SAN FRANCISCO — A group of women who claim that their insurer improperly denied coverage for lactation services under the Patient Protection and Affordable Care Act (ACA) filed a notice of appeal Sept. 23 challenging the partial denial of class certification after the parties stipulated to a judgment in light of the Ninth Circuit U.S. Circuit Court of Appeals' denial of interlocutory appeal. The insurer filed its own notice of appeal on Sept. 18 (Rachel Condry, et al. v. UnitedHealth Group Inc., et al., No. 20-16823, 9th Cir.)

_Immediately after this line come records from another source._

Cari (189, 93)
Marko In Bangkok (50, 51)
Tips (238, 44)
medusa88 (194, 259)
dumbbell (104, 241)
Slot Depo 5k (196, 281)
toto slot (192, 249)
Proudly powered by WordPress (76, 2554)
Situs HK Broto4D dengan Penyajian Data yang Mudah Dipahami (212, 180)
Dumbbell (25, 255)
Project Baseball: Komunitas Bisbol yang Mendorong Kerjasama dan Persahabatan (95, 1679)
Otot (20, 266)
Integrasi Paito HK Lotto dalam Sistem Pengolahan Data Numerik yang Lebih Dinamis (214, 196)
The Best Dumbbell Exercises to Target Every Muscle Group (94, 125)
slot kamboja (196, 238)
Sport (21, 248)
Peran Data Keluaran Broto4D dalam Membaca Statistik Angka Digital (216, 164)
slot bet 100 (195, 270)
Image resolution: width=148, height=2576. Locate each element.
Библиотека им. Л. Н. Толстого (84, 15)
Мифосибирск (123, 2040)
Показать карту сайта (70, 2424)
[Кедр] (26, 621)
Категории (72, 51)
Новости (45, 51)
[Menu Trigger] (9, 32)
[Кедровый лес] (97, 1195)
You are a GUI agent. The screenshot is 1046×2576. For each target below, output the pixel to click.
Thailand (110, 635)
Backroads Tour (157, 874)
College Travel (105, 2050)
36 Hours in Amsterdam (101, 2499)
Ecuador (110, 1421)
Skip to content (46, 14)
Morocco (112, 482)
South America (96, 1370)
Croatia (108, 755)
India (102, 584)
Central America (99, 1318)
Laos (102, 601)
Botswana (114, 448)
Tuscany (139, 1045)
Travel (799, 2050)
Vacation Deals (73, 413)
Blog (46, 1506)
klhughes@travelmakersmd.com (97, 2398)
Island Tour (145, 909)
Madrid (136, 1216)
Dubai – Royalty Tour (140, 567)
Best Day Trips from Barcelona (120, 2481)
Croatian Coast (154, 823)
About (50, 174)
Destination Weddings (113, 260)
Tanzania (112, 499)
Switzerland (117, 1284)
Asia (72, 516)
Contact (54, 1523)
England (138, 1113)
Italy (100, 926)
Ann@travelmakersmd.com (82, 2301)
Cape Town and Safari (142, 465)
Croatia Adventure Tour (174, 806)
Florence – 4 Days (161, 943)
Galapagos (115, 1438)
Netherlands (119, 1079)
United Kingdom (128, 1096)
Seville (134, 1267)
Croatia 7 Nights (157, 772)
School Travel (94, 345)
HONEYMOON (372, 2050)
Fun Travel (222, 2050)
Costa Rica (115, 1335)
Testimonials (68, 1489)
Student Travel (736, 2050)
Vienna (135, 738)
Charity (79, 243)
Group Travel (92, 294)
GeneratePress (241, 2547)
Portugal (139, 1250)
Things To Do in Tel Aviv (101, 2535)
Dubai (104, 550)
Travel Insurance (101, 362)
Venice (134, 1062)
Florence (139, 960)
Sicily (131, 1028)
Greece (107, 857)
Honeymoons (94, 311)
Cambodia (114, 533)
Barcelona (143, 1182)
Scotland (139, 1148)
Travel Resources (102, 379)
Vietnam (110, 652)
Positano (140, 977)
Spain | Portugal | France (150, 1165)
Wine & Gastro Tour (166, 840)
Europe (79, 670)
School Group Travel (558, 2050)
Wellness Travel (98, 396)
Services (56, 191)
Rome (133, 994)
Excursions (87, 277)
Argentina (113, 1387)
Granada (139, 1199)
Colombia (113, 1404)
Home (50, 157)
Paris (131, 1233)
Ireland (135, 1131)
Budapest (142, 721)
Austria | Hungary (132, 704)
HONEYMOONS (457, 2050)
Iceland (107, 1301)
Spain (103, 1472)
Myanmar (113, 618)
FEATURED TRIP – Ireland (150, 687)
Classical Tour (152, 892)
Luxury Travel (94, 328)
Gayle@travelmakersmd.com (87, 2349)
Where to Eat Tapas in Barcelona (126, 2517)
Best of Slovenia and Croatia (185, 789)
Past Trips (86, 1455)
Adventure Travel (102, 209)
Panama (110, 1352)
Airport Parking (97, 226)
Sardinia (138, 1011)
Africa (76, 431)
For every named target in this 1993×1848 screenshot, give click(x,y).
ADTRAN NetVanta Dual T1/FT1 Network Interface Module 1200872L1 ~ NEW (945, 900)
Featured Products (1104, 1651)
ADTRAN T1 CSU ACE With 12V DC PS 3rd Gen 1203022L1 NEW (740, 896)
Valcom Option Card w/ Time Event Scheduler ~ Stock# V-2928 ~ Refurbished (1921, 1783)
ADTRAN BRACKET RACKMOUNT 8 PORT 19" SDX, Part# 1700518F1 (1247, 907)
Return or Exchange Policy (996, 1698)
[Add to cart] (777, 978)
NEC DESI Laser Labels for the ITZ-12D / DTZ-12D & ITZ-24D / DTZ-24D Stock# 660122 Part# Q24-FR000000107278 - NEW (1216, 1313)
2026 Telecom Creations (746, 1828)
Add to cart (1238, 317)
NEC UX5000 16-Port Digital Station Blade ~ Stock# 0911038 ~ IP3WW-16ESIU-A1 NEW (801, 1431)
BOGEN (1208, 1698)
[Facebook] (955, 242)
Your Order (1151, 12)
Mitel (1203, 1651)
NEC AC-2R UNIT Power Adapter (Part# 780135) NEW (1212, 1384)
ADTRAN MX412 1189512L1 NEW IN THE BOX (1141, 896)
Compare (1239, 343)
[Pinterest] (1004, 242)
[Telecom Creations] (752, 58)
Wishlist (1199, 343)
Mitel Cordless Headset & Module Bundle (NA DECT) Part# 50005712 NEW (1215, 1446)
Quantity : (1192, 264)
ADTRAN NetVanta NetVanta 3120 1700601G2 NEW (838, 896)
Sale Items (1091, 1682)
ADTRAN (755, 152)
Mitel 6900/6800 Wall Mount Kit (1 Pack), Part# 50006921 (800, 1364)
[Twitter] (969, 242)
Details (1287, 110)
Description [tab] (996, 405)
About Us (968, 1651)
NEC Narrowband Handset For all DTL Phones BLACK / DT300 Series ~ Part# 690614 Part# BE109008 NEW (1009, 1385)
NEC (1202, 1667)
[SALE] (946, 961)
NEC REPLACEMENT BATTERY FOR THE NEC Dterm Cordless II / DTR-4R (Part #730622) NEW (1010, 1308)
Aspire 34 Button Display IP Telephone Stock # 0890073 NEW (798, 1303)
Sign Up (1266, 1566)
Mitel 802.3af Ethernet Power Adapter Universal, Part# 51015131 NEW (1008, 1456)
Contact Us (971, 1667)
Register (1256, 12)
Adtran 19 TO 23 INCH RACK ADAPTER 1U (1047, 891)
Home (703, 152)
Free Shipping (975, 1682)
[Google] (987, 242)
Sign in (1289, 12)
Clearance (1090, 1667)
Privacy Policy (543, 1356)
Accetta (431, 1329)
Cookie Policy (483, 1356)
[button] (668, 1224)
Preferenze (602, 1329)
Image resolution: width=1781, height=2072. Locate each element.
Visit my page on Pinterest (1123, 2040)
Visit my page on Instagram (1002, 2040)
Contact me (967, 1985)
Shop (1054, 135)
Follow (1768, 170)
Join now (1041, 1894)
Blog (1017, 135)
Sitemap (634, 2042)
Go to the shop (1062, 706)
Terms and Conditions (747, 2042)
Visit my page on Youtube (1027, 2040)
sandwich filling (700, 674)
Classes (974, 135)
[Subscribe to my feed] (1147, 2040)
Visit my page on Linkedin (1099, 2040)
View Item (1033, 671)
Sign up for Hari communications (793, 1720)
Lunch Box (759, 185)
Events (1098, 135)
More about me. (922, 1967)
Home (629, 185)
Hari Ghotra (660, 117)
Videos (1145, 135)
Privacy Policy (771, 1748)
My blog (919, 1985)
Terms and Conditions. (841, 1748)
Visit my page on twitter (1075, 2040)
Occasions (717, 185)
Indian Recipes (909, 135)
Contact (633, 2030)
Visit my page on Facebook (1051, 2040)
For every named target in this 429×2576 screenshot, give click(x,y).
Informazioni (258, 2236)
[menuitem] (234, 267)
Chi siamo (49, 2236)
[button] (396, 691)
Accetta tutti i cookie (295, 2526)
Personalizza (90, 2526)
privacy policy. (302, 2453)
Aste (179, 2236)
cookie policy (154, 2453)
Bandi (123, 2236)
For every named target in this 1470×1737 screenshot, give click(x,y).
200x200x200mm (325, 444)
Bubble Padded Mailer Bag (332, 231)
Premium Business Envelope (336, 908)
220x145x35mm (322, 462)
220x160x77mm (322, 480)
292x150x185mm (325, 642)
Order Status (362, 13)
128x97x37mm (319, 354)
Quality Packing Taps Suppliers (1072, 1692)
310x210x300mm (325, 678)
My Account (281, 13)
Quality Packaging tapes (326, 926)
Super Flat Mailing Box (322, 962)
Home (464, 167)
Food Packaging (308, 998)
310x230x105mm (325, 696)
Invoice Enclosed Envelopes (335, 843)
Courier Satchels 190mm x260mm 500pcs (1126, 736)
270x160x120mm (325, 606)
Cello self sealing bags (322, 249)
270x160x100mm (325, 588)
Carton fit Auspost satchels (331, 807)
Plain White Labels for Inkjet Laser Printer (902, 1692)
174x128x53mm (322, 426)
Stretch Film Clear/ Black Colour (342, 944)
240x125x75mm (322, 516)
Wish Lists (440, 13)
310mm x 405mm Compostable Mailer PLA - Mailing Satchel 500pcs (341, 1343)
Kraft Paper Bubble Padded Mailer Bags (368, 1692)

ATLANTA — A federal judge in Georgia on Sept. 21 certified three classes of participants and beneficiaries of The Home Depot's 401(k) retirement plan in a lawsuit alleging unreasonable fees and failure to stop a kickback scheme and, in the same order, denied motions for summary judgment as to counts related to the fees and alleged scheme due to genuine issues of material fact (Jamie H. Pizarro, et al. v. The Home Depot, Inc., et al., No. 18-1566, N.D. Ga.).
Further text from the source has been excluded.